Teaching has always been about making connections. The most successful classrooms establish collaborative routines, mutual respect, shared work loads, joy, and an environment that celebrates discourse and authentic learning. All of these things, and perhaps a few more, create a strong nurturing dynamic learning community. By November, most successful classrooms depend on this community to guide each other through individualized learning. Teachers become designers, architects of the space. We create learning experiences that our students can dive into and construct their own understandings. We use art, writing, speaking and other modes of expression as ways for students to translate their newly acquired knowledge into their own unique understanding. In Massachusetts, teachers go to college, we get M.Eds and with deep respect for our profession, begin teaching. I am a veteran teacher of over 3 decades and I still feel blessed and honored to be a teacher of young children.

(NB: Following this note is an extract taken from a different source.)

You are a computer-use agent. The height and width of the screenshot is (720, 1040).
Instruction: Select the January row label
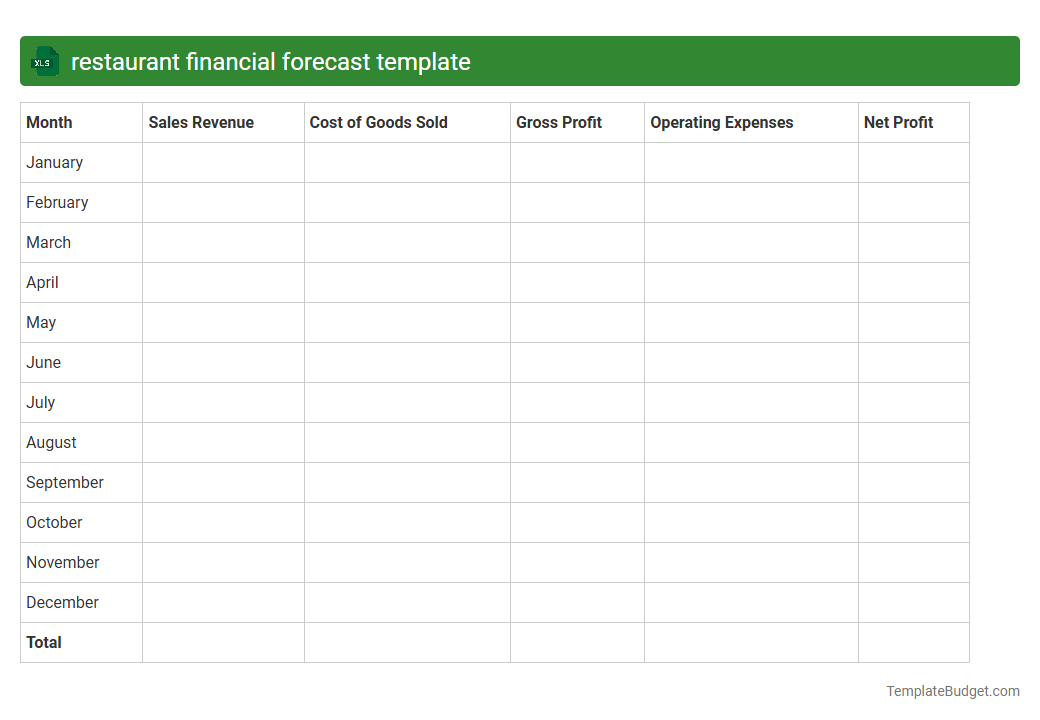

Now, it is a whole new world. As we navigate through this challenge, most of us are focused on the well being of our students and families from our carefully constructed classroom community. Families out there, untethered from the structure of the classroom community, are understandably stressed out. They are being asked to maintain skills, to set up schools at home and now with the extension of school closure to May, they may be asked to do a bit more, and I wonder if this is where our focus should be. We are asking families that are trying to work from home, if they are lucky, to manage all the challenges of raising a family, and now they have to replicate an experience that took many of us 6 years of college, and several beginning years of teaching to create.
As teachers we are being asked to share resources, ideas to help families through this unprecedented time. Can we expect stressed families to act as trained teachers? If my car is broken and my mechanic sends me a “how to fix” video, I am quite sure I will not be able to replace my differential, rubber grommets, or the exhaust manifold gasket.

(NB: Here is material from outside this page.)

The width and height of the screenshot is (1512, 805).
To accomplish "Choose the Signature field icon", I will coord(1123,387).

We are using technology to stay connected with our students, to build a virtual community connection. Our skills set in this new realm vary widely from teacher to teacher, and internet access at home for our students is not a given. Our district is working on that, understanding that the strength of our teaching depends deeply on the community we create, and now that seems to be a virtual one.
Yes, we need to support families every way we can, but we also need to communicate to them that we care deeply about the well being of their household community. We need to remind them that we are in this together. We must give them permission to relax, just a bit, when it comes to home education. Perhaps it is the time now for children to invest more in the
daily workings of their home life.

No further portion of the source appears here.